First and foremost, the U.S. stock market is expensive by historical standards. U.S. stocks now account for well over 60% of the world’s total equity market valuations according to some reports. The world order is going to have to deal with a new regime and new rules after Donald Trump is sworn in as the 47th President of the U.S. And this new regime’s plans to cut government spending, keep taxes low, rekindle tariffs, and lower regulations will create some serious winners and some serious losers.

One of the most important things about investing is to remember that there are no guarantees at all that investors will be rewarded for their risk and for trying to outsmart the market. That said, India has a strong case for growth in 2025 and beyond even if it does have risks. Strategic investors are generally willing to invest anywhere and into any asset class where they feel their capital will be treated well. Now those same strategic investors have to decide if India will outpace China and its expected easing and stimulus set for 2025.

Two key ETFs are being featured before the data showing why India could be a great investor destination for 2025. The iShares MSCI India ETF (NYSEArca: INDA) has $10.5 billion in assets and its net asset value total return was last seen up 14% YTD. It has traded since 2012 and has risen about 200% from trough (about $20) to peak ($59.49) in that time. The iShares India 50 ETF (NYSEArca: INDY) has almost $1 billion in assets and its net asset value total return was up about 9% YTD on last look.
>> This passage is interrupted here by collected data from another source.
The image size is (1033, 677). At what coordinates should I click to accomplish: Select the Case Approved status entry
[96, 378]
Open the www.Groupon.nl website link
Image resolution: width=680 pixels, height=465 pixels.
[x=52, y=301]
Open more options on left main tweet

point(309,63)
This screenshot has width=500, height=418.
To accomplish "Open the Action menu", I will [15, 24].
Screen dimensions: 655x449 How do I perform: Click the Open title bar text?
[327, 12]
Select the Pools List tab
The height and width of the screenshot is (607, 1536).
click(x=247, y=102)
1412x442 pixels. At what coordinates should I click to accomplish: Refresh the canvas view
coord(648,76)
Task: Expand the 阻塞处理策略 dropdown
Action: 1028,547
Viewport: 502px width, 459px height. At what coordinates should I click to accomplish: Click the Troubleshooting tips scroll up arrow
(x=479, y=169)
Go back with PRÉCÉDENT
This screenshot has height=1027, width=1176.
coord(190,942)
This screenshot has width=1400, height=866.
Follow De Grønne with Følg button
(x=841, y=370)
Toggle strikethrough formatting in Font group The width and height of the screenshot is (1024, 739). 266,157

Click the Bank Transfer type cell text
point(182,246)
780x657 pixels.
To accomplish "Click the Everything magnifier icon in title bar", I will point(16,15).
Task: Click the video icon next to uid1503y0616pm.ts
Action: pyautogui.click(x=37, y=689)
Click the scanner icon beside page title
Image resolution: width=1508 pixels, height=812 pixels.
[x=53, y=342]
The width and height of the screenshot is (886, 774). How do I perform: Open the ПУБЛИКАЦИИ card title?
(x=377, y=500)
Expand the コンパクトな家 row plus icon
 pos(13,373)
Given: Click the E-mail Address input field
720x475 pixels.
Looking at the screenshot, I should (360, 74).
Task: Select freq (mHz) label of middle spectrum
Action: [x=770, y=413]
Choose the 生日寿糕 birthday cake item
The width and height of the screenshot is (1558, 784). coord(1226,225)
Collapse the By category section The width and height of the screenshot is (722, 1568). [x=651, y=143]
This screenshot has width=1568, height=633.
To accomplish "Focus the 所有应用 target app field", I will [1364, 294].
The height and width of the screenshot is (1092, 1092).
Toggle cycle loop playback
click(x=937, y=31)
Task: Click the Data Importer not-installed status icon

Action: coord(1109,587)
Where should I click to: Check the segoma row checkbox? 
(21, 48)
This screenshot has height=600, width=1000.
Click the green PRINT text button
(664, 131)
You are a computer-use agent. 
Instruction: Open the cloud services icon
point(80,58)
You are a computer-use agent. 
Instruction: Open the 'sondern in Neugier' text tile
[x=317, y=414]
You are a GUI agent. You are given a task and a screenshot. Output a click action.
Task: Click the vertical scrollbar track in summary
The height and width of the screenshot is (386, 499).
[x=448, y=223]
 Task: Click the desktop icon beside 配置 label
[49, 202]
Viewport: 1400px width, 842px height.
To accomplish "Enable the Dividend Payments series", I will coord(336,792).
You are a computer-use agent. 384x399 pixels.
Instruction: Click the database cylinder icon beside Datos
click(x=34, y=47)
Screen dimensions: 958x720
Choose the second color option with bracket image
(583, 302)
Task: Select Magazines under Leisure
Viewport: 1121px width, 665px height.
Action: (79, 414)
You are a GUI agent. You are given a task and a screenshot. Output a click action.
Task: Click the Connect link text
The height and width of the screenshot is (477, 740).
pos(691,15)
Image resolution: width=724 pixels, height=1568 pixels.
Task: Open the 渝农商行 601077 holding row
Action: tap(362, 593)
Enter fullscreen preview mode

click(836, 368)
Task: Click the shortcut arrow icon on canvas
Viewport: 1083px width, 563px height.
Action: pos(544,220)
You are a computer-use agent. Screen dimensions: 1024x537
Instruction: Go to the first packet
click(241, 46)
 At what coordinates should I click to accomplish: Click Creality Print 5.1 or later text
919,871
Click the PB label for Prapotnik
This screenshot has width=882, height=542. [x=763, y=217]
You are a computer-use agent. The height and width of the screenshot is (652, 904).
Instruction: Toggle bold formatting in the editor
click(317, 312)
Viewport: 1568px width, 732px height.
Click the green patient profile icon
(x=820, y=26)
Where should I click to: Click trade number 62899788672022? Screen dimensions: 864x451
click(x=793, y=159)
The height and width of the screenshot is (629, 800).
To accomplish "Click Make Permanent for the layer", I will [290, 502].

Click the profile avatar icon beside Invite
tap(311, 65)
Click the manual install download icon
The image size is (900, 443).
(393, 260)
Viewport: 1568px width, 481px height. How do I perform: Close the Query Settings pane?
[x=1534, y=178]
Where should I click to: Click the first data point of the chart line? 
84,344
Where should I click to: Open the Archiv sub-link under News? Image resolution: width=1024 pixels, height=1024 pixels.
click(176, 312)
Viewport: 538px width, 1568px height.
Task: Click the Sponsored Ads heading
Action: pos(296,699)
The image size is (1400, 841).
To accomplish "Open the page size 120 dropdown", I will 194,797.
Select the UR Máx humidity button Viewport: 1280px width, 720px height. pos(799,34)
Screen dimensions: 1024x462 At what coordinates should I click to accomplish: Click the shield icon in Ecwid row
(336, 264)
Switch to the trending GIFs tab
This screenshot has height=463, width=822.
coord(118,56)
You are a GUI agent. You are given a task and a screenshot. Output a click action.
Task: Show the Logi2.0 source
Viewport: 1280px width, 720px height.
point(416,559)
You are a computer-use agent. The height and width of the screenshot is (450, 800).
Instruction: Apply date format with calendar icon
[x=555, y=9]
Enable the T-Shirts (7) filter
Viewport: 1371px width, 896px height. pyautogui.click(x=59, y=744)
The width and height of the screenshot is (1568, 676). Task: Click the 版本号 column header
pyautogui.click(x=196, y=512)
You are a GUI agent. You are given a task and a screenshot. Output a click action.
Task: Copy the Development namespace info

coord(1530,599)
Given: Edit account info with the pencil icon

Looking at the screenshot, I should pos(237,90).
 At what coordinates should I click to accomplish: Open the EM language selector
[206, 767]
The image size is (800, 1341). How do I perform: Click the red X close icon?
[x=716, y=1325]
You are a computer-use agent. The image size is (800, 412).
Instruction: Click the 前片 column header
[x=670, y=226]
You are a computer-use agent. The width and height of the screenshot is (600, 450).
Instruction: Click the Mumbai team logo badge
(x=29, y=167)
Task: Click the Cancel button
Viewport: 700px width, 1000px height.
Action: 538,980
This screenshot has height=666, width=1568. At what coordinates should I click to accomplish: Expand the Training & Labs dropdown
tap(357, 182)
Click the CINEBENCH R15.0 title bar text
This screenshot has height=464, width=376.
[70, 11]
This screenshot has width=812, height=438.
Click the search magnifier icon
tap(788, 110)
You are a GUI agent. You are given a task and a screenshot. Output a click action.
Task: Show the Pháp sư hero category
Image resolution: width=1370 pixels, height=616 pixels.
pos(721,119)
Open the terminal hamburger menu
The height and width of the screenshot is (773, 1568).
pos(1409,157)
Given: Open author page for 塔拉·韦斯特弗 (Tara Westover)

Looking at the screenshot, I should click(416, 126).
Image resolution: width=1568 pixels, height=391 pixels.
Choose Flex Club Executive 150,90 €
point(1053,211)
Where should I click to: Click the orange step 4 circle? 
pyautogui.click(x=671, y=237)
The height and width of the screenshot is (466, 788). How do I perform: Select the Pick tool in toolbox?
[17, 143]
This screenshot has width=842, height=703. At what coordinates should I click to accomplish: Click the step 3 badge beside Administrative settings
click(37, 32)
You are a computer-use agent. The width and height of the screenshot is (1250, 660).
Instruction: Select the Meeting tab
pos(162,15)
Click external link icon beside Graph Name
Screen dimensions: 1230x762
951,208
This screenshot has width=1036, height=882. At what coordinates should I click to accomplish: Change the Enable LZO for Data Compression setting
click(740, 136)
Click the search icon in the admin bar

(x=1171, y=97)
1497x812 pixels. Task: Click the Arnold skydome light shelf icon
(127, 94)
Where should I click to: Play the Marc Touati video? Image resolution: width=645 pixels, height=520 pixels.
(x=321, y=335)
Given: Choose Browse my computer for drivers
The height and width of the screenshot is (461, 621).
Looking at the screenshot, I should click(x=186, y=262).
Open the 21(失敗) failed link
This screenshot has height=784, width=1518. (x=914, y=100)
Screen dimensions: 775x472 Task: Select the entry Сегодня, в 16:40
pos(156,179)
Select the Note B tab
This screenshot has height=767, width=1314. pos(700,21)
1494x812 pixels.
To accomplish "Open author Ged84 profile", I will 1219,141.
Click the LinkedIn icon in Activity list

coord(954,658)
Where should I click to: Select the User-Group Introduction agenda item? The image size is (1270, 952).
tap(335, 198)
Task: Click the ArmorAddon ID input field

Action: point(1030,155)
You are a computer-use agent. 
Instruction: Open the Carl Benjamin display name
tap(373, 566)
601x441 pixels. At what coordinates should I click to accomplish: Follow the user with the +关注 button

INDY has traded since at least late-2009 and its trough (~$19) to peak (~$56) performance over time is roughly the same. Other funds and ADSs targeting India have been featured below.

Unlike China, India may skirt by a tad easier with targeted tariffs impacting U.S.-Indo trade and relations. Prime Minister Narendra Modi and Trump have already met previously, and two risks are there for 2025 and beyond — Trump has pointed to China and India and said “India charges a lot”… and Trump has thrown down the major tariff gauntlet about the BRIC nations (Brazil, Russia, India, China – plus partners) trying to form a basket that would replace the U.S. dollar as the global reserve currency for trade.

Let’s see what Wall Street and other global forecasters see in store for investors looking at India for 2025.

GOLDMAN SACHS IS VERY PRO-INDIA FOR 2025

Goldman Sachs Research sees India’s economy as relatively insulated against global shocks over the coming year, including on tariffs. The firm expects a GDP speed bump in 2025 with slower government spending and credit growth slowing but it sees India’s GDP rising strongly in the long term. India has favorable demographics compared to other large economic powerhouses and is considered to have stable governance at this time.

According to Goldman Sachs:

Our economists expect India’s economy to grow at an average of 6.5% between 2025 and 2030. Their 6.3% forecast for 2025 is 40 basis points below a consensus of economists surveyed by Bloomberg. The decelerated growth rate is, in part, due to fiscal consolidation and slower credit growth.

Indian equity markets are likely to keep performing strongly in the medium term, according to a separate report from Goldman Sachs Research. In the near term, though, slowing economic growth, high starting valuations, and weak earnings-per-share revisions could keep markets rangebound.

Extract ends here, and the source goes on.